Work through the records that follow and return each line containing the word "computer".

***

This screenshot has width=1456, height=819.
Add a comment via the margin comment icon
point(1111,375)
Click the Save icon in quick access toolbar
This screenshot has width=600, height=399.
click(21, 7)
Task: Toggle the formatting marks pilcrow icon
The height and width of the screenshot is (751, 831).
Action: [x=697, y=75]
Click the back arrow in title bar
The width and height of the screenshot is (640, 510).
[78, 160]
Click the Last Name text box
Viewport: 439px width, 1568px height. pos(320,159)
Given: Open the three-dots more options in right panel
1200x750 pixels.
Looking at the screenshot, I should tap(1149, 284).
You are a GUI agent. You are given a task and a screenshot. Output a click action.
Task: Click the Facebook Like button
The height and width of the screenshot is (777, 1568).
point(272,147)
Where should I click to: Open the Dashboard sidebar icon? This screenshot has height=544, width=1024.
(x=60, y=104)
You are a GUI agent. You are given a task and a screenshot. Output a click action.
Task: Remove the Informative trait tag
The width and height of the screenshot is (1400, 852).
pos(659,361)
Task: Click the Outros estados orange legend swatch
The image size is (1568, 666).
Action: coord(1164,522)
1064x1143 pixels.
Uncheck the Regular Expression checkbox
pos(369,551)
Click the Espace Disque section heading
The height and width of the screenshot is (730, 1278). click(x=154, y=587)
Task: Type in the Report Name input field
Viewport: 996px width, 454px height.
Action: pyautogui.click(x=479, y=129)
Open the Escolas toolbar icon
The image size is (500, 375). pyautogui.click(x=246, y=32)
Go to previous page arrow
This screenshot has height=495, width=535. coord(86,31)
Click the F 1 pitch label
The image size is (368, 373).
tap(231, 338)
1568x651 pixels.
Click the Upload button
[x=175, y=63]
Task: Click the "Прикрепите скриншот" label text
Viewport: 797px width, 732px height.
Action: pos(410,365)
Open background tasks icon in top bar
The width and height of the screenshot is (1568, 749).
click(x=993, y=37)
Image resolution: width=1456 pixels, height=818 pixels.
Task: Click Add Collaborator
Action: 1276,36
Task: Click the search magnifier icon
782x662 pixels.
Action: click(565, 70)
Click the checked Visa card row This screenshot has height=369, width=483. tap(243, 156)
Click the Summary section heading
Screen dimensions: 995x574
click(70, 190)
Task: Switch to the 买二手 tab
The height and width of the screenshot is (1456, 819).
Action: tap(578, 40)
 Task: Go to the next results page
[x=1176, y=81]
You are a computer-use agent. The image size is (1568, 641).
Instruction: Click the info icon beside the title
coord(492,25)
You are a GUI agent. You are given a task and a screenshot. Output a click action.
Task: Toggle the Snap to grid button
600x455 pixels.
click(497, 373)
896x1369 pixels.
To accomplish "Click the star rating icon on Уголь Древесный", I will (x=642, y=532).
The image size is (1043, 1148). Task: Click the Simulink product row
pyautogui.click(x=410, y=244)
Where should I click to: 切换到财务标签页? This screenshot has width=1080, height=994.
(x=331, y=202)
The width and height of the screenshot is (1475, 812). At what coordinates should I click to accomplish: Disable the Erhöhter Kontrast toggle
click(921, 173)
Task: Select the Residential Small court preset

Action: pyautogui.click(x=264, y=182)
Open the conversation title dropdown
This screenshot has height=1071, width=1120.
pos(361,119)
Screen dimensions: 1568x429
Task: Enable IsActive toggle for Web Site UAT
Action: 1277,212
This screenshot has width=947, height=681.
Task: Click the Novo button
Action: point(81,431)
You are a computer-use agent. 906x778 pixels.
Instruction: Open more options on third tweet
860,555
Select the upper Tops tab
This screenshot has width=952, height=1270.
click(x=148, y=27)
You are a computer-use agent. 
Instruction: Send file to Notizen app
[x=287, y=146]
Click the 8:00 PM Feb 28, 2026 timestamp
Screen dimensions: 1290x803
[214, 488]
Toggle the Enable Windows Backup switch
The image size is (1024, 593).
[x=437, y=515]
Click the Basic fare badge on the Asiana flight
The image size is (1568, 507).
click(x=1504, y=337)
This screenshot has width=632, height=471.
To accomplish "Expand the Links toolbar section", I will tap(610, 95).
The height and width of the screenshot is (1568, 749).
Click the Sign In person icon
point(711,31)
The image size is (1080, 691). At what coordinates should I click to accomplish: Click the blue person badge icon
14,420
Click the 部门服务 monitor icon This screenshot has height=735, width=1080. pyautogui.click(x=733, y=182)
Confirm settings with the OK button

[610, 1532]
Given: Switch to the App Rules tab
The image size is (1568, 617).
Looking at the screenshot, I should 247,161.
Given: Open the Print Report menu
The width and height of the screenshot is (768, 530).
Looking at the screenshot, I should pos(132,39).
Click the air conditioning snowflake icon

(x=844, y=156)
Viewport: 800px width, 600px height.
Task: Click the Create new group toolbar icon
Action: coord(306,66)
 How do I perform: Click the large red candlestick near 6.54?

***

OUTPUT OF THE TASK:
You are a computer-use agent. The image size is (1568, 641).
You are a computer-use agent. 906x778 pixels.
You are a computer-use agent. 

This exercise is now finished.